__Provided entries__
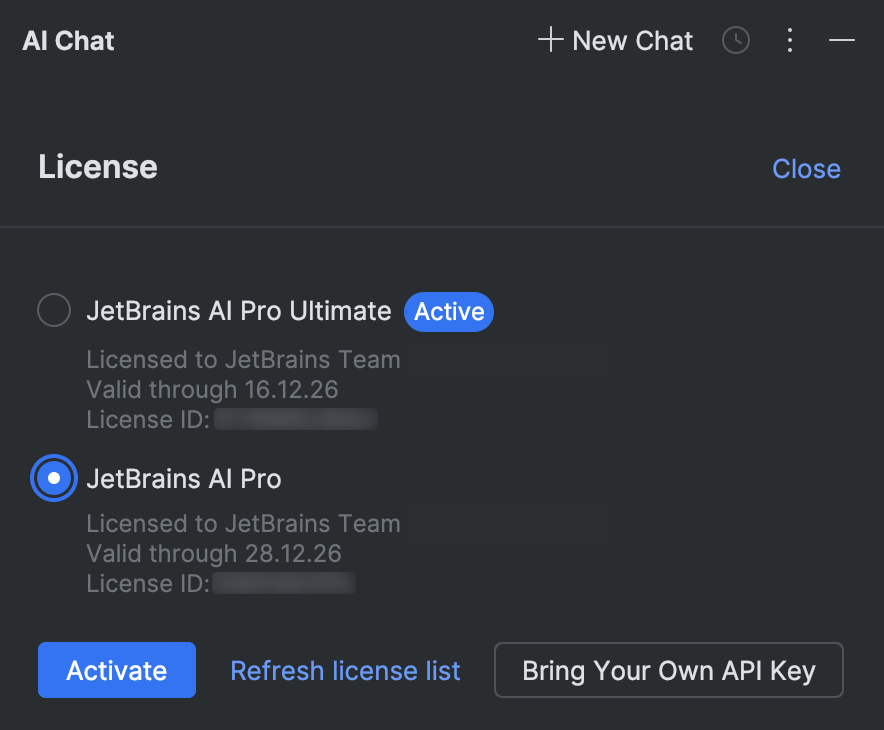
Task: Start a New Chat
Action: pyautogui.click(x=632, y=40)
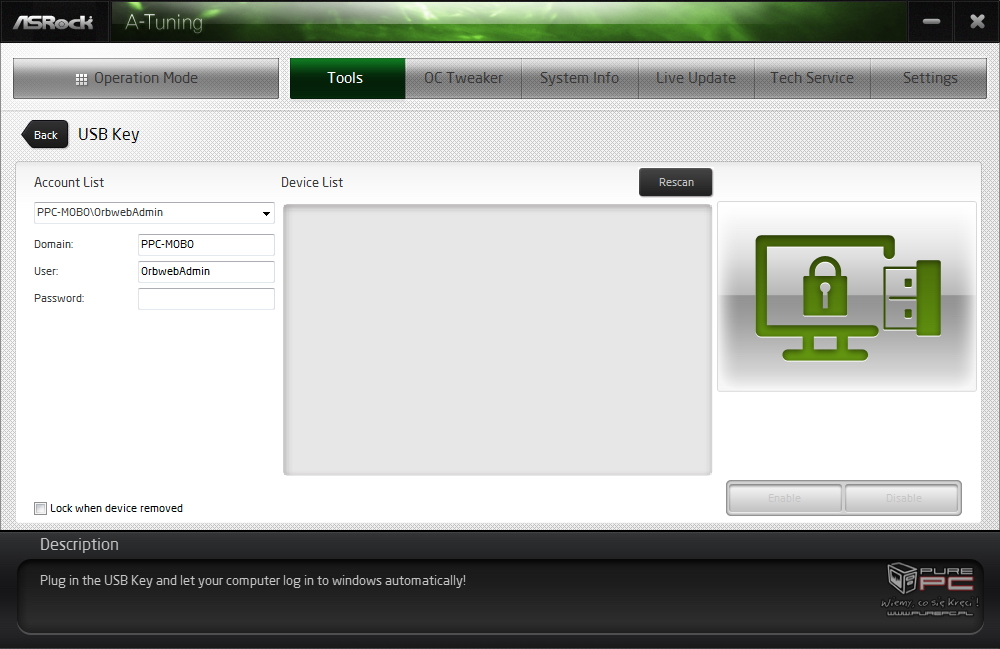
Task: Open the System Info tab
Action: pyautogui.click(x=579, y=78)
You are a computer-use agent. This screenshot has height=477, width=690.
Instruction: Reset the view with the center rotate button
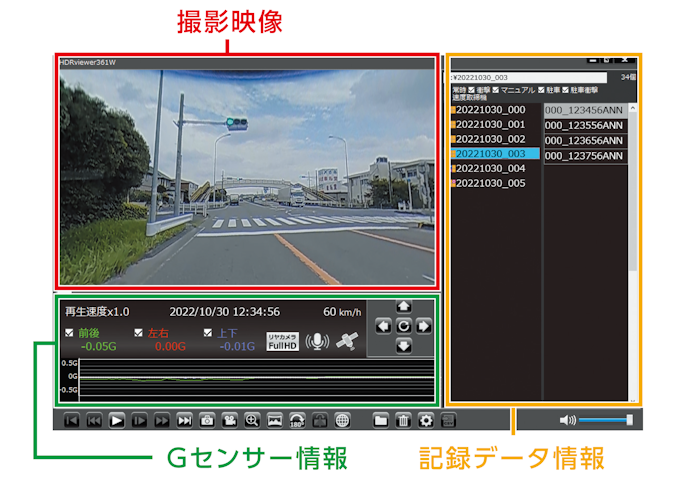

__Your task__
Copy exactly, leaving out pictures, the lines from the line containing "You are a computer-use" through the last line of the records.

__Response__
You are a computer-use agent. This screenshot has height=477, width=690.
Instruction: Reset the view with the center rotate button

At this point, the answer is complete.